Démétrios l’envoie comme otage à la cour de Ptolémée 1er Soter en Egypte. Là, il s’initie à la politique générale, acquiert culture et vernis, la manière de tenir son rang parmi ses pairs. Il s’entend très bien avec Ptolémée et sa famille. La reine Bérénice lui donne pour première épouse sa fille Antigonê. Mais Pyrrhus a compris qu’il avait été « largué » par Démétrios. D’ailleurs, les relations entre les deux beaux-frères se sont tendues depuis la mort de sa sœur Deidameia. Aussi Pyrrhus se résout-t-il à devenir la créature de Ptolémée 1er.

Celui-ci, apprenant que le puissant Cassandre a fini par rendre l’âme en l’année 298 av JC, parvient finalement à obtenir la restauration de son protégé en Epire, non par sentiment désintéressé, mais par politique, car c’est un bon moyen de contrer la Macédoine. Pour la deuxième fois, Pyrrhus est restauré dans son royaume grâce aux soldats du souverain d’Egypte, en 297. Néoptolème II est obligé de partager le pouvoir et un accord, non sincère, est conclu entre les deux hommes. Finalement, Pyrrhus parvient à faire assassiner son « collègue » et est seul maître du royaume. Il a 22 ans et est très ambitieux. Il est déterminé à lutter contre la Macédoine.

2. Guerre à la Macédoine.

Précisément, la première partie de son règne le verra tout entiers tourné vers la lutte contre ce puissant voisin dont il parviendra même un temps à se faire reconnaître le roi. Dans cette épopée macédonienne commencée avec son père, ses trois grands ennemis auront été successivement :

:arrow: Cassandre.
:arrow: Démétrios.
:arrow: Lysimaque.

Après la mort de sa première épouse Antigoné, Pyrrhus se remarie avec Lanifa, fille d’Agathocle, tyran de Syracuse, princesse de l’île de Corcyre, l’actuelle Corfou. Celle-ci passe alors pour la première fois dans le domaine épirote. Agathocle a choisi de la lui céder car elle est trop loin de la Sicile et il aime encore mieux la donner à son gendre plutôt qu’à la trop puissante Macédoine.

# INFORMATIONS AFFICHÉES
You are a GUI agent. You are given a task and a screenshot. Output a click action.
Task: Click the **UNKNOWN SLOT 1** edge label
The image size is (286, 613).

# DESCRIPTION DU PROBLÈME
Recopiez fidèlement le passage du texte sur Pyrrhus, en commençant par « Démétrios l’envoie comme » et en terminant par « de Ptolémée 1er. ».

# RÉPONSE À L'EXERCICE
Démétrios l’envoie comme otage à la cour de Ptolémée 1er Soter en Egypte. Là, il s’initie à la politique générale, acquiert culture et vernis, la manière de tenir son rang parmi ses pairs. Il s’entend très bien avec Ptolémée et sa famille. La reine Bérénice lui donne pour première épouse sa fille Antigonê. Mais Pyrrhus a compris qu’il avait été « largué » par Démétrios. D’ailleurs, les relations entre les deux beaux-frères se sont tendues depuis la mort de sa sœur Deidameia. Aussi Pyrrhus se résout-t-il à devenir la créature de Ptolémée 1er.